Nobody knows what causes it

This is the honest and slightly unsatisfying center of the topic. Despite decades of study and many theories, the cause of feline tooth resorption is not known. Merck states it plainly: there is no identified cause for the idiopathic form that affects multiple teeth in cats.2 Cornell agrees that the trigger is simply unknown.1 We are not going to pretend otherwise, because guessing would be the opposite of what this site is for.

That unknown cause has a direct, practical consequence, and it is the most important sentence in this article: because we do not know what starts it, we cannot prevent it. Brushing, which genuinely helps prevent gum disease, has not been shown to stop tooth resorption.

Why your vet needs X-rays and anesthesia

Since the disease hides below the gumline, the only reliable way to find and grade it is with full-mouth intraoral dental X-rays, taken under anesthesia.1 Anesthesia is not an upsell here. It is the only way to position X-ray sensors correctly, probe each tooth, and clean below the gumline in an animal that will not hold still for any of it. The 2025 feline dental care guidelines treat an anesthetized oral exam with full-mouth radiographs as the standard of care precisely because so much disease lives where you cannot see.7

What treatment looks like

There is no filling, bonding, or medicine that saves a resorbing tooth. The process cannot be reversed, so the accepted treatment is surgical extraction of the affected tooth, which removes the source of the pain.2 In the specific Type 2 cases described above, a veterinary dentist may instead amputate the crown and leave the already-dissolving root, but that is a careful, X-ray-guided decision, not a shortcut. The good news in all of this is concrete: once the sore tooth is gone, the pain goes with it, and cats very often perk up in ways their owners did not expect.

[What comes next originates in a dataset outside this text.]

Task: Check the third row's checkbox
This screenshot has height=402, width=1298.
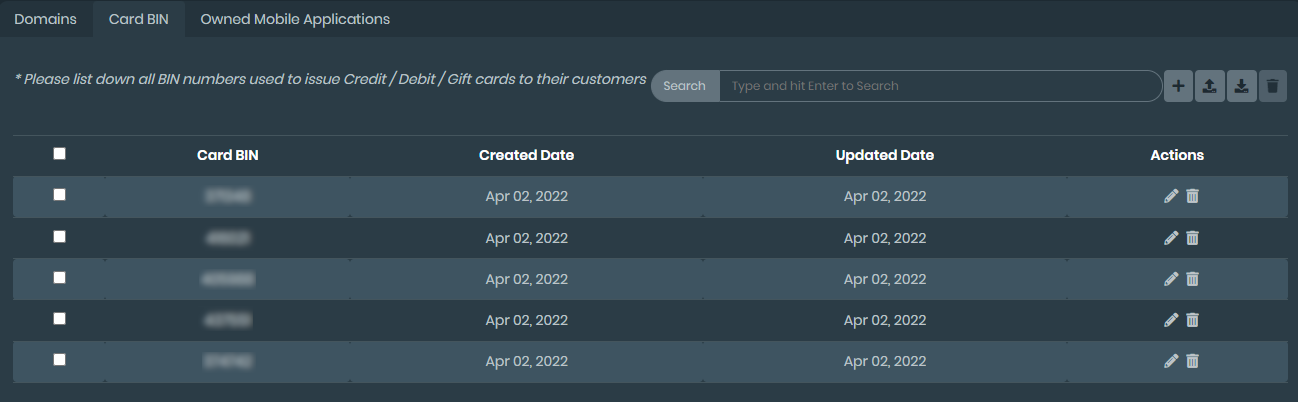Action: 60,277

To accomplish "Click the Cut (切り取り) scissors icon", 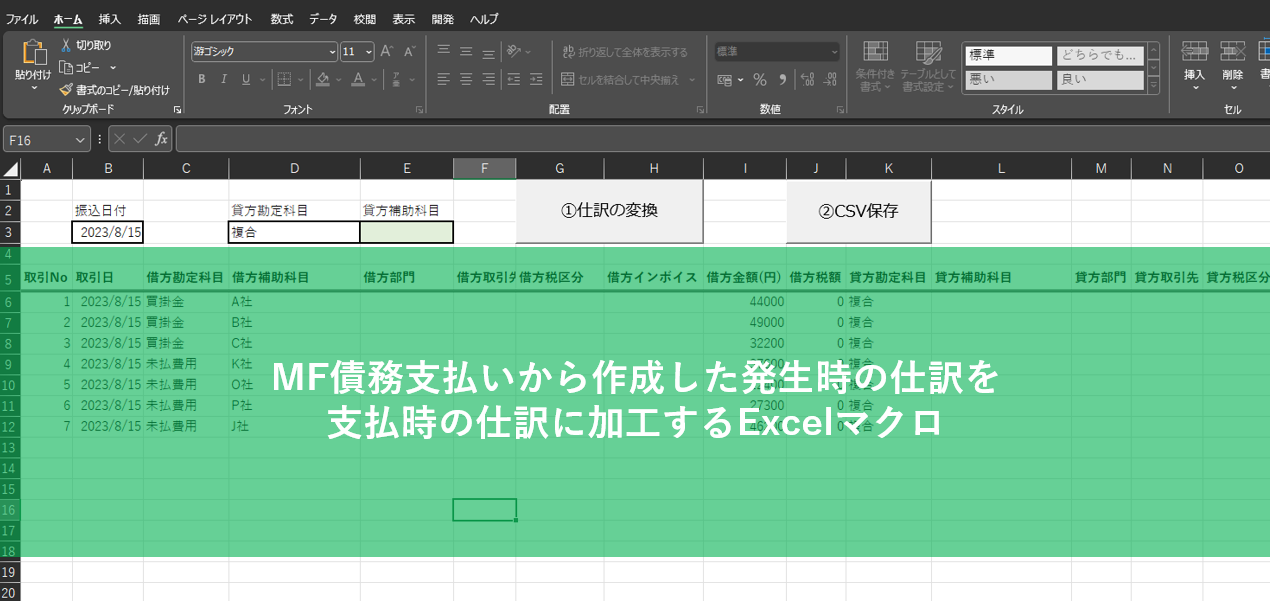I will [x=66, y=45].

The rest of the feline mouth: gum disease and stomatitis

Tooth resorption shares the mouth with two other common problems worth knowing. The first is periodontal (gum) disease, which is widespread in cats just as it is in dogs. A large UK primary-care study found periodontal disease to be the single most commonly diagnosed disorder in cats, and unlike resorption, this one does respond to the prevention you would expect.5 The same daily-care logic from our dog dental disease guide applies: brushing and products carrying the VOHC seal help control the plaque that drives gum disease.

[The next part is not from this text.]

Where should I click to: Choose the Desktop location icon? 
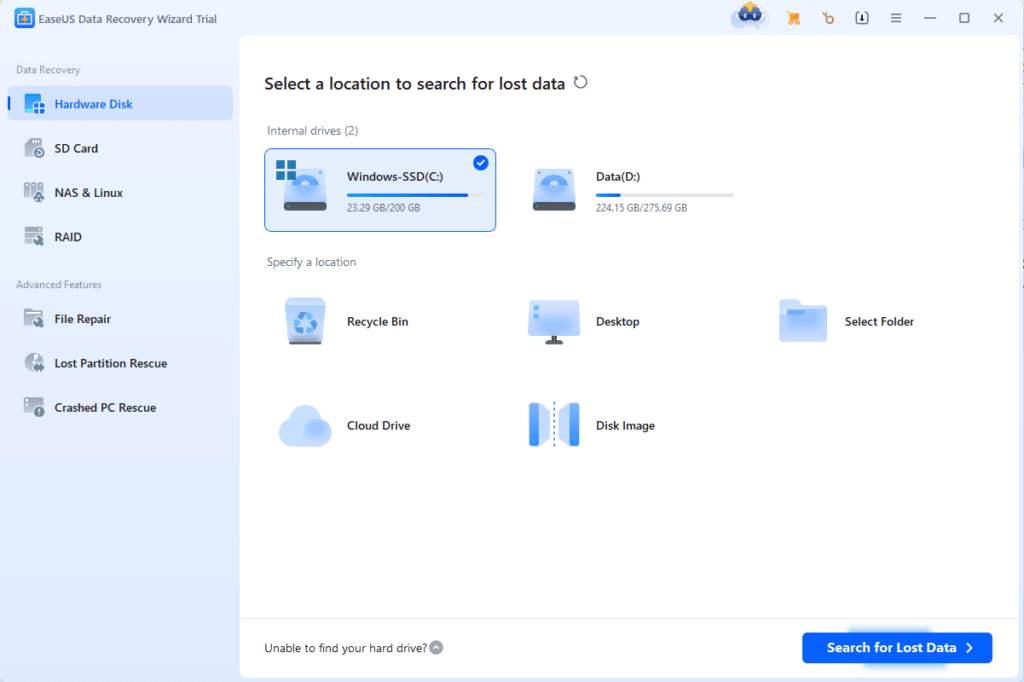tap(554, 321)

The second is feline chronic gingivostomatitis, a severe, immune-mediated inflammation of the mouth that is far less common, found in under 1 percent of cats in first-opinion practice, but miserable for the cats who have it.6 It often needs full-mouth or near-full-mouth extractions to bring relief, which surprises owners but frequently works when medication alone has failed.

What to do this week

  1. Watch how your cat eats. Chewing on one side, swallowing kibble whole, dropping food, drooling, or a new preference for soft food are all worth mentioning to your vet.
  2. If your cat is middle-aged or older and has never had dental X-rays, ask your vet about a full dental assessment under anesthesia, which is the only way to find resorption.
  3. Do not be talked out of the X-rays or the anesthesia. For this disease, an awake look in the mouth is not enough.
  4. For everyday dental health, start gentle toothbrushing or a VOHC-accepted product to fight the gum disease you can prevent, even though it will not stop resorption.

Tooth resorption is a frustrating disease to write about honestly, because the usual reassuring line, "here is how to prevent it," does not exist yet. What does exist is a cat who is quietly hurting and a clear way to find and fix it. For an animal that will never tell you its tooth aches, a dental X-ray is how you hear it.